── DATA SUPPLIED ──

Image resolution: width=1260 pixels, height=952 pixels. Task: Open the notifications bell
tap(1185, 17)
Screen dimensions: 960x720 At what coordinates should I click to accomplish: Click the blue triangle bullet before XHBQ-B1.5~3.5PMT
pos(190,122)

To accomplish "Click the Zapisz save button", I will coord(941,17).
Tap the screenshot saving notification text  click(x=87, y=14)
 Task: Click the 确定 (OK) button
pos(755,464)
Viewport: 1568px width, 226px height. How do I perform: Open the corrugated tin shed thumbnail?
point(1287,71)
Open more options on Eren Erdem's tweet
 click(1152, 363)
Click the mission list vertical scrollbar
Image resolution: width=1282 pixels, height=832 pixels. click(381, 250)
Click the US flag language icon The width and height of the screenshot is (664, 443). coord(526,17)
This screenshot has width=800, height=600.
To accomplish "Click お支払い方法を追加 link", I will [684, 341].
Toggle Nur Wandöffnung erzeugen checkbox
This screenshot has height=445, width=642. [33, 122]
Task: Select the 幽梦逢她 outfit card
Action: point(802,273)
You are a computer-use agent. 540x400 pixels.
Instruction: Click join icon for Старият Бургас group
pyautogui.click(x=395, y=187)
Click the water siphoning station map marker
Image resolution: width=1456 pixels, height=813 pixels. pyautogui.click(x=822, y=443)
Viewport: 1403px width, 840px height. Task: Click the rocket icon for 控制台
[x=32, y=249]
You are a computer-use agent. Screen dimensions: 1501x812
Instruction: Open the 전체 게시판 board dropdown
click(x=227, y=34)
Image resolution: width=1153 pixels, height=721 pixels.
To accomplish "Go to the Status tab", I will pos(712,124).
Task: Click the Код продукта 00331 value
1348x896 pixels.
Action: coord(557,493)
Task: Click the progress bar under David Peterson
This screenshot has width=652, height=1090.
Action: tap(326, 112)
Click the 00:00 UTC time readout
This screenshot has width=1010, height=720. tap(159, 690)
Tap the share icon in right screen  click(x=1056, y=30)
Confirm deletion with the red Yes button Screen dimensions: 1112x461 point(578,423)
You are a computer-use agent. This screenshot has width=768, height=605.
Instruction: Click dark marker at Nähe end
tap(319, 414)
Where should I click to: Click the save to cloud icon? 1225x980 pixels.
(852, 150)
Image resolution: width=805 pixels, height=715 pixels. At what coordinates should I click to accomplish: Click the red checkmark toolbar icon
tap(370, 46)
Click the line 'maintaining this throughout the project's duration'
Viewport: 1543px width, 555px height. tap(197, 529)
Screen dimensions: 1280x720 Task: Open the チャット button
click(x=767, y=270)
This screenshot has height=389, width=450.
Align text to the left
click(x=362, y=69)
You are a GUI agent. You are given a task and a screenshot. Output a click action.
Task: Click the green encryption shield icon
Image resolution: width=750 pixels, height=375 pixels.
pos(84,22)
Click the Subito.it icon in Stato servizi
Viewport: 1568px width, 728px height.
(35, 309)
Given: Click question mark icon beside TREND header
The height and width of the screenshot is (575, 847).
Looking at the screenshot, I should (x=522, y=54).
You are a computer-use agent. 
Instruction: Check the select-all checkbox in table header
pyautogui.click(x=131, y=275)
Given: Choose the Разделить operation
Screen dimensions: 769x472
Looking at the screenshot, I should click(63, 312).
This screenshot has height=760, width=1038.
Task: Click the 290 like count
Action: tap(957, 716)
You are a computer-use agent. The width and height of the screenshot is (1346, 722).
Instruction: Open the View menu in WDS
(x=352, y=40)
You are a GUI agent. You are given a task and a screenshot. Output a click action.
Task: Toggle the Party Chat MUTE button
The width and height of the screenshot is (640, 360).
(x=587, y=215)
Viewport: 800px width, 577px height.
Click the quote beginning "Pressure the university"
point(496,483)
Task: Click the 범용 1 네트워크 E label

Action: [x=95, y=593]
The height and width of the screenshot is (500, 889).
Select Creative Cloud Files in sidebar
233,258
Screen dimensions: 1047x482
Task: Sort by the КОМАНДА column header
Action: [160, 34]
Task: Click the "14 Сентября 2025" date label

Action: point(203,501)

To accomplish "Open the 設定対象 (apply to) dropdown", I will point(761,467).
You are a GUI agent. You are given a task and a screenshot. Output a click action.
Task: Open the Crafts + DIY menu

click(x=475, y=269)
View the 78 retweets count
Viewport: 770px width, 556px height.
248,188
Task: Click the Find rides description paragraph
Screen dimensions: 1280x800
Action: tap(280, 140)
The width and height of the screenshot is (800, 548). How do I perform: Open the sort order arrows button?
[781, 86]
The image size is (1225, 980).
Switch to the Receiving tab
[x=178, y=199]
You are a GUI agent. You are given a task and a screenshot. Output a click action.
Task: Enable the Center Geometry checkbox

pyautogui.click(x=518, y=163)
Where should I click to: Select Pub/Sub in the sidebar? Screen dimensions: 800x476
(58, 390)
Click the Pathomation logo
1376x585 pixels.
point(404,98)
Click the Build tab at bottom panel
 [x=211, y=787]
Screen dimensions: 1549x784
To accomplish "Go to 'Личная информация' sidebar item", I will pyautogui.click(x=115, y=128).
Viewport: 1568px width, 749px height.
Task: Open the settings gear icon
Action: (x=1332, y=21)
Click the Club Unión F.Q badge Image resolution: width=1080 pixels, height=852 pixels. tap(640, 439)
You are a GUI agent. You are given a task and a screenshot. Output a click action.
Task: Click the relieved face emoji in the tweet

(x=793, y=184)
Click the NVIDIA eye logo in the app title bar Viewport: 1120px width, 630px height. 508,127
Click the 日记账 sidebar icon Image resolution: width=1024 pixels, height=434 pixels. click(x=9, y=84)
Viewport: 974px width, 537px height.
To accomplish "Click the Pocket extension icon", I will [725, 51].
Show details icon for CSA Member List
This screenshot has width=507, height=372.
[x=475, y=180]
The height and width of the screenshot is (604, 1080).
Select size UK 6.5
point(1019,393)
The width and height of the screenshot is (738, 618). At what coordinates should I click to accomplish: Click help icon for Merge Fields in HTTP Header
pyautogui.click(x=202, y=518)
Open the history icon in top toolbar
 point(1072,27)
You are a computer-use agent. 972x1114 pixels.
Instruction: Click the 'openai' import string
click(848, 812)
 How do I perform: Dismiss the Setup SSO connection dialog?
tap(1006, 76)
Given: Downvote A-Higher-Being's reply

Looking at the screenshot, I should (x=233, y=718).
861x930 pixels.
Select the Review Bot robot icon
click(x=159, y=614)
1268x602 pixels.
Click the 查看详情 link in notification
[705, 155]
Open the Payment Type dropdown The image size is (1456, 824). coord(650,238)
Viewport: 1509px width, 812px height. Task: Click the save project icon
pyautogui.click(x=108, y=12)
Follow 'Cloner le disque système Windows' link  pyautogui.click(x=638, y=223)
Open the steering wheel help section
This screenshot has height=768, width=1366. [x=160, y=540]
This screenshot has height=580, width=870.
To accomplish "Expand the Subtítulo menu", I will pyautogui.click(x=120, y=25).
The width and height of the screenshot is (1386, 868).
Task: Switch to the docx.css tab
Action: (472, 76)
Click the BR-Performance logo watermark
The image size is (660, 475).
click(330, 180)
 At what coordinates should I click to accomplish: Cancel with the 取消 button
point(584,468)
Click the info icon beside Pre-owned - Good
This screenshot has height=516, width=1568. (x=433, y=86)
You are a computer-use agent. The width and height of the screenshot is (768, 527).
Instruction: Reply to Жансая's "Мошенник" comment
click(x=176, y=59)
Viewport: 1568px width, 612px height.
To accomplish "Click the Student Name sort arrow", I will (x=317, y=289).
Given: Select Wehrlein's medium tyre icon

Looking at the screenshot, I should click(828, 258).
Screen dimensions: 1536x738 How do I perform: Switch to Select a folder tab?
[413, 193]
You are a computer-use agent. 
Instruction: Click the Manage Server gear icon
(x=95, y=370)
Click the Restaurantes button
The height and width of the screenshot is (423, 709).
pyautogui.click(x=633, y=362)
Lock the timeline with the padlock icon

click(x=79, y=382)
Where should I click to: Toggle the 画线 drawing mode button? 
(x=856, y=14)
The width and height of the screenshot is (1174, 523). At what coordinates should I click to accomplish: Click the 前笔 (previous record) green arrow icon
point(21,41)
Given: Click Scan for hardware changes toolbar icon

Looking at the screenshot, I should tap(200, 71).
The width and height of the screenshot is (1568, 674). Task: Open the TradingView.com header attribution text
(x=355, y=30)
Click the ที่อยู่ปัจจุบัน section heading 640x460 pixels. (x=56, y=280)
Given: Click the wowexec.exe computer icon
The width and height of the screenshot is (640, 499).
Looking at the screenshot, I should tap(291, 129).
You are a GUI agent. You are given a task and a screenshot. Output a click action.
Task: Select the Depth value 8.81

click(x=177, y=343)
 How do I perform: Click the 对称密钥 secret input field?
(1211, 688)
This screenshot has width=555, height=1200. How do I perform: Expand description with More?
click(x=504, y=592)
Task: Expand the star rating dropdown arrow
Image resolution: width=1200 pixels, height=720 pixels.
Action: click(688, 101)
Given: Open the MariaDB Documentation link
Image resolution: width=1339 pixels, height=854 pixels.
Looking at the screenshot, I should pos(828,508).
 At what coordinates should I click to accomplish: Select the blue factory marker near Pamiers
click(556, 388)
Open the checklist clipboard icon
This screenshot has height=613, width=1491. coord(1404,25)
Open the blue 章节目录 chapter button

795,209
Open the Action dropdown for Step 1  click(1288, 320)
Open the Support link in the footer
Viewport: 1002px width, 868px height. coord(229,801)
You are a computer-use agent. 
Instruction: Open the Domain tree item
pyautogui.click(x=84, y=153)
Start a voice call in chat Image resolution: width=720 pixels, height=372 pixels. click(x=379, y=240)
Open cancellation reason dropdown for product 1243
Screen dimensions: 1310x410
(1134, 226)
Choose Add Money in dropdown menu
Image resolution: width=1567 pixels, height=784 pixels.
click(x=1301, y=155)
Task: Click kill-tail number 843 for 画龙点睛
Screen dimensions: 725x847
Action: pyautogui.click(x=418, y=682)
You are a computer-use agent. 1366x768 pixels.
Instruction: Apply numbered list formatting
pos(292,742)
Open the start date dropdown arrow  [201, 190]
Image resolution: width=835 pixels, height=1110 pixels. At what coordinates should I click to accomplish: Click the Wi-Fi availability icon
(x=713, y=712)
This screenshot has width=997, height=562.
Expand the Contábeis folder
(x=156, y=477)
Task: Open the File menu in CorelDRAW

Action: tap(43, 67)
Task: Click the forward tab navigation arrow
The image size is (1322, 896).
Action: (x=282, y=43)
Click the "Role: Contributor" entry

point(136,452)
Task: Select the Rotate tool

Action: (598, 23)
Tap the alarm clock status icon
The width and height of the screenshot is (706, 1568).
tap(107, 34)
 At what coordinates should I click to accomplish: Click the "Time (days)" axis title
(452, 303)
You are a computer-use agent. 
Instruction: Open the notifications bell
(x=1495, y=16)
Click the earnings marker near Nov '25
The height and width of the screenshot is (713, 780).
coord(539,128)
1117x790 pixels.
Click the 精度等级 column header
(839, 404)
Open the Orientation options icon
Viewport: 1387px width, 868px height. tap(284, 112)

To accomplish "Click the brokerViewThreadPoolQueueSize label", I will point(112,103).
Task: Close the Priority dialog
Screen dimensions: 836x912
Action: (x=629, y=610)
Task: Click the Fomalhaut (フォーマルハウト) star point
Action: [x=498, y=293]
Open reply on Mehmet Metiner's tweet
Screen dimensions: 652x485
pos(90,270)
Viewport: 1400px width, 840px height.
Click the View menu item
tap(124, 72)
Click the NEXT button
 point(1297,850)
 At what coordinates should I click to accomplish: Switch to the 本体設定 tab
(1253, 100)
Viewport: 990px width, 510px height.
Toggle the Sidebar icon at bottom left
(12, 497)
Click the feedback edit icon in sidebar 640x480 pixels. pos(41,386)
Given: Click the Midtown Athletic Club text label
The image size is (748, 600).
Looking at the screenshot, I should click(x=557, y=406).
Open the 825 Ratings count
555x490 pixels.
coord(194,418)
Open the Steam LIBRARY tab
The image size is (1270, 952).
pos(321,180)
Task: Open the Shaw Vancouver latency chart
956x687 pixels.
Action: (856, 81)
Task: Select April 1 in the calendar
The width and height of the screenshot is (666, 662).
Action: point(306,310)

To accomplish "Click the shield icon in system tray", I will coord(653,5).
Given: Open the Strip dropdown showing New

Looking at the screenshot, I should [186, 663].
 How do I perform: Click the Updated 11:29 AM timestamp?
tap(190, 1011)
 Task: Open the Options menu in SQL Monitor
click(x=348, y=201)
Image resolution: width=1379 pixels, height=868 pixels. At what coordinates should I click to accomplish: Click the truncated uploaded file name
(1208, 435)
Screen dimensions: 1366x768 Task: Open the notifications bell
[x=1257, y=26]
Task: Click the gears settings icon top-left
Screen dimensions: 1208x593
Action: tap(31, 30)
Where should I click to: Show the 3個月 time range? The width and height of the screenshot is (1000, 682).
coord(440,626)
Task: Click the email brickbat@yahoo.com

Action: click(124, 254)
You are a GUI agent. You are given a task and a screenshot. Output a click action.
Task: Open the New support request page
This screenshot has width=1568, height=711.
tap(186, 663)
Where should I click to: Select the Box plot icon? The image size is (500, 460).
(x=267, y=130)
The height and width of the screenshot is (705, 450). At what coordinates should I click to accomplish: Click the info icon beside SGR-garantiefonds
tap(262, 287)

───

* **ASSIGNED TASK**:
Retype, exactly and in full, the lines above from the one containing "You are a computer-use agent. 540x400 pixels." through the one containing "Image resolution: width=1153".

* **TASK RESPONSE**:
You are a computer-use agent. 540x400 pixels.
Instruction: Click join icon for Старият Бургас group
pyautogui.click(x=395, y=187)
Click the water siphoning station map marker
Image resolution: width=1456 pixels, height=813 pixels. pyautogui.click(x=822, y=443)
Viewport: 1403px width, 840px height. Task: Click the rocket icon for 控制台
[x=32, y=249]
You are a computer-use agent. Screen dimensions: 1501x812
Instruction: Open the 전체 게시판 board dropdown
click(x=227, y=34)
Image resolution: width=1153 pixels, height=721 pixels.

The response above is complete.